'Les Miserables' Manila show review: Scaling the spectacle
The best barometer for a Les Miserables production is how stirring its rendition of the song “One Day More” is, in my opinion. The song, which caps the first half of the popular musical, should be a rousing spectacle, a powerful medley of melodies, emotions and sights that culminates in a crescendo of beautiful voices declaring their hopes, fears, aspirations, worries and excitement for that unpredictable tomorrow.
In the movie version directed by Tom Hooper, the song presented quite a problem. Hooper insisted on differentiating the film by maximizing the use of close-ups, with the film almost completely consisting of faces of the characters while belting out their trademark songs. Unfortunately, this forced a song like “One Day More” to feel disjointed, with Hooper hurriedly editing his gorgeously shot portraits of all the characters to catch the drift of the melody. In the end, the song felt poorly constructed and rather confused as opposed to being the counterpoint of all the themes of the musical.
One day more in Manila
One Day More in the Manila staging overtly showcases the strengths and weaknesses of the production.
As soon as Jean Valjean, played here by Simon Gleeson, sings the first few lines of the song, the stage quietly trembles with the weight of this man’s burdens.
It’s a weight he has borne throughout the years of moving around the land, later with his ward, Cosette.
His solo gives way to the heartfelt duet of Marius and Cosette, played by Paul Wilkins and Emily Langridge respectively.
The lovers are located on both ends of the stage, singing from windows with the rest of the stage representing the distance between them.
Lonely Eponine, played by Kerrie Anne Greenland, is in the middle of the stage, interrupting the lovers’ melody with her melancholic interjections.
The song picks up momentum when the students of the revolution, headed by Enjolras, start roaring their battle cries, while Javert and the Thenardiers push their respective agendas into the mix.
The song climaxes with the famous counterpoint, the stage brimming with voices, movements, gestures, and energies, all in unison despite the jarring and warring intentions and predispositions of all the characters.
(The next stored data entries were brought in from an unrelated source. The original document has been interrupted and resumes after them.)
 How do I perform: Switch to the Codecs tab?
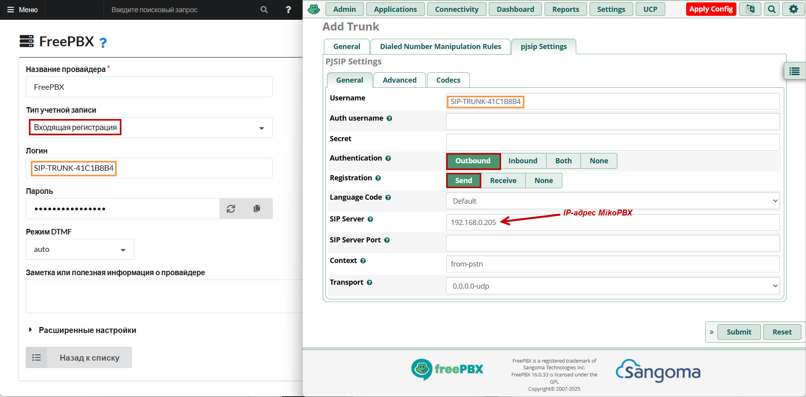click(x=448, y=80)
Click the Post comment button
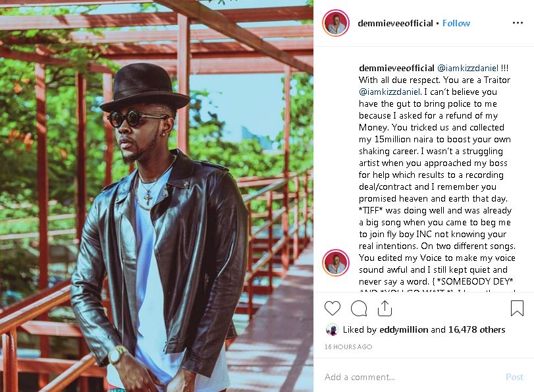Viewport: 534px width, 392px height. coord(514,377)
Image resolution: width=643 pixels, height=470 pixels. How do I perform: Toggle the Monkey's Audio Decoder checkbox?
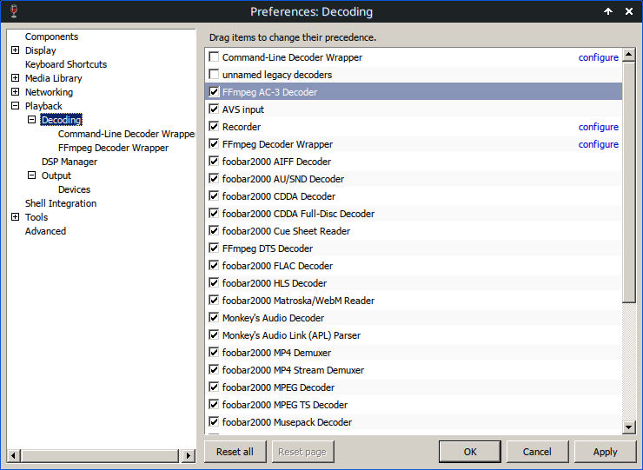coord(214,318)
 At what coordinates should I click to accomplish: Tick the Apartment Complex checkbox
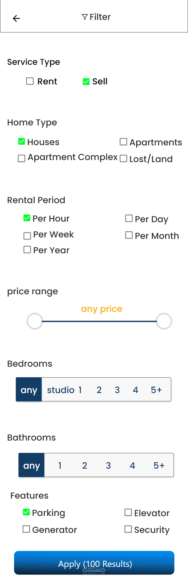[x=22, y=158]
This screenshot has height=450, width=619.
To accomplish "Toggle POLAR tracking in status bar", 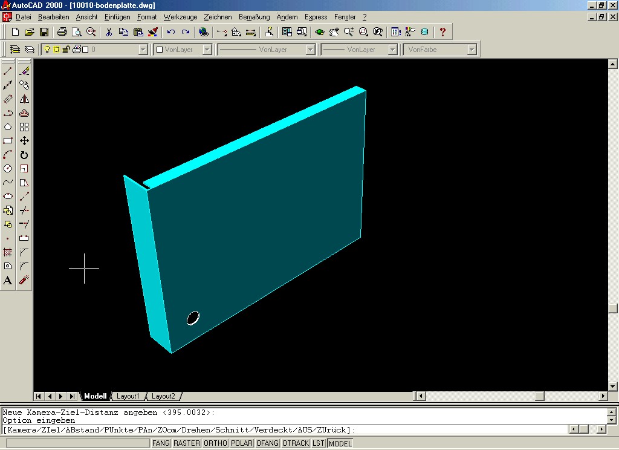I will [242, 443].
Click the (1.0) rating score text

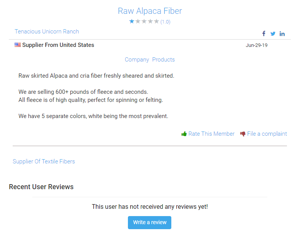pos(166,22)
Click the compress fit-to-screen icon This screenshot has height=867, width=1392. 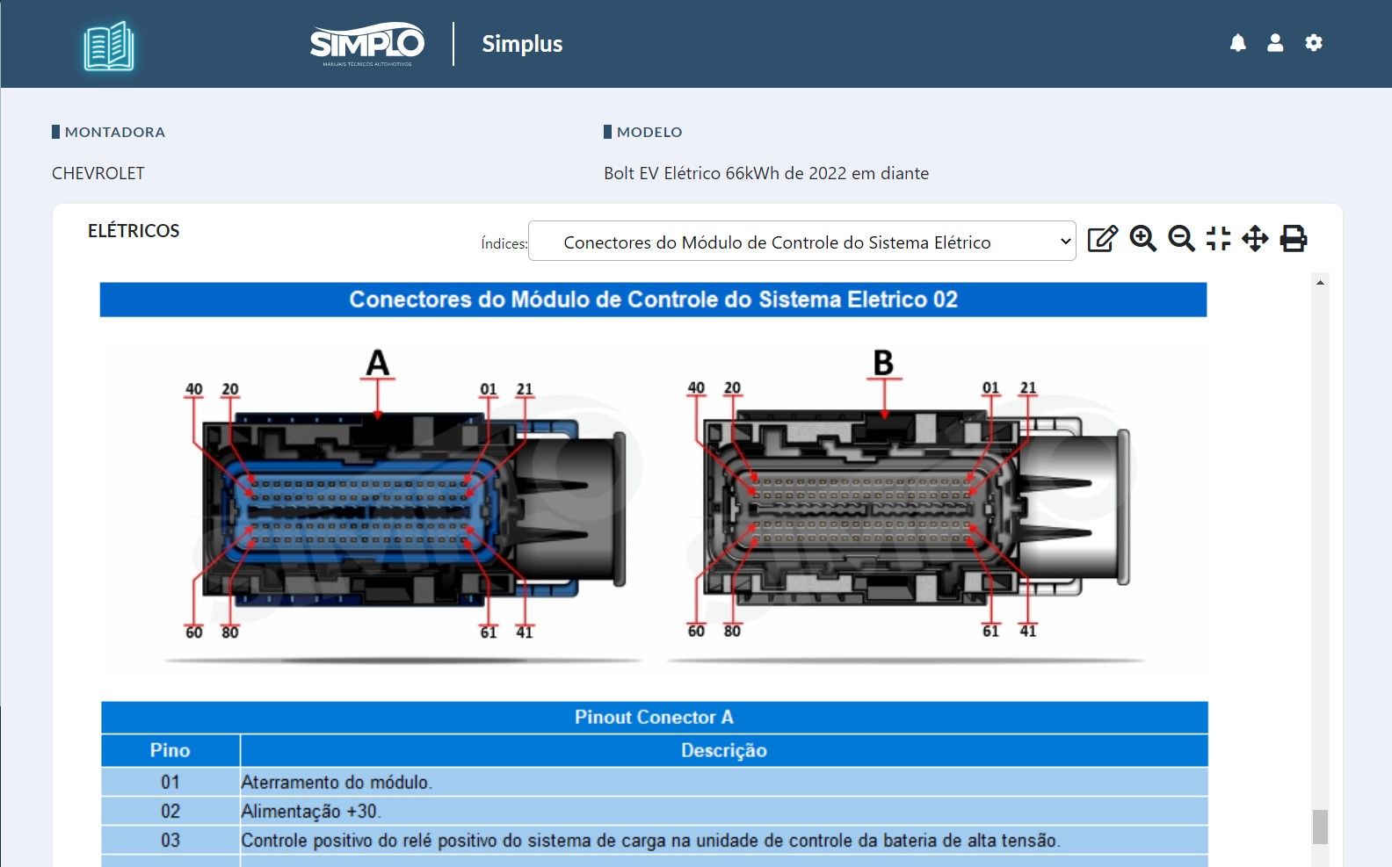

It’s quite good. It’s almost impossible not to get moved by the genius of the song that sums up all the themes and melodies of the musical in one bite-sized sing-able ensemble piece.
The Manila production, if based on One Day More alone, has all the talents and skills in place. However, it also sometimes feels small, or at least smaller than what you would imagine from a production that has become synonymous with spectacle.
Working with the limitations of the stage
Evidently, the Manila production has limitations, first and foremost of which is the size of the stage of The Theatre at Solaire.
Given this, the production makes most of what it has, scaling a lot of the props and sets to fit the venue. The barricade, which has always been one of the primary attractions of the show given that it is the setting for a lot of the action sequences, has been reduced, which forces on the viewers the view from only behind the walls where the students are waiting to fight. This decision lessens the impact of a lot of the show’s emotional crests, such as Gavroche’s heroic death.
Whatever lack in magnitude however is replaced by intimacy. Given that the spectacle has been diminished, both the creative team and the cast are now hard pressed to come up with a show that still tells a grand, sweeping story.
There are beautiful set pieces. Javert’s solo is both solemn and sublime – it concludes with a masterfully crafted suicide that distorts perspective to maximize the meager space.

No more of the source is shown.